**Sezione del documento:**
######

N. 44 Luglio 2007 | Per un patto federale tra i Paesi fondatori

Con il trattato di Lisbona il processo di integrazione europea senbra essersi arenato. Il salto federale da parte di un gruppo di Paesi resta quindi l'unico strumento per creare le condizioni per affrontare le sfide globali che minacciano l'Europa.

Illudersi, o cercare di illudere le opinione pubbliche, come hanno fatto i Capi di Stato e di governo il 21-22 giugno scorso a Bruxelles, che il rilancio dell’Europa dipenda dall’adozione di un Trattato di riforma più o meno semplificato rispetto a quello costituzionale, significa sottovalutare le cause profonde dell’impotenza dell’Europa. Esse affondano le loro radici nel fatto che nel quadro dell’Unione europea le potenzialità del processo di unificazione si sono ormai esaurite, come dimostra l’involuzione dei rapporti tra gli Stati membri, sempre meno collegati ad un’ottica europea di reciproca integrazione e sempre più dipendenti dalle decisioni che gli USA, di nuovo la Russia e ormai anche la Cina prendono in campo militare, in quello dell’energia e in quello delle politiche commerciali e monetarie.

######

**Compito da svolgere:**
Cita parola per parola il brano del testo sul patto federale tra i Paesi fondatori da "Illudersi, o cercare" a "commerciali e monetarie.".

**Materiale di partenza:**
######

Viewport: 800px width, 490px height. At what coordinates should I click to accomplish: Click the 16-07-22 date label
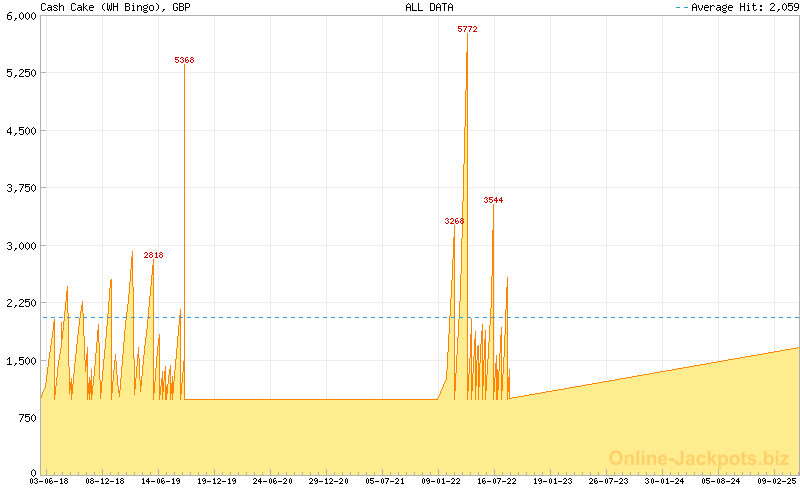497,481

######

**Risposta svolta:**
Illudersi, o cercare di illudere le opinione pubbliche, come hanno fatto i Capi di Stato e di governo il 21-22 giugno scorso a Bruxelles, che il rilancio dell’Europa dipenda dall’adozione di un Trattato di riforma più o meno semplificato rispetto a quello costituzionale, significa sottovalutare le cause profonde dell’impotenza dell’Europa. Esse affondano le loro radici nel fatto che nel quadro dell’Unione europea le potenzialità del processo di unificazione si sono ormai esaurite, come dimostra l’involuzione dei rapporti tra gli Stati membri, sempre meno collegati ad un’ottica europea di reciproca integrazione e sempre più dipendenti dalle decisioni che gli USA, di nuovo la Russia e ormai anche la Cina prendono in campo militare, in quello dell’energia e in quello delle politiche commerciali e monetarie.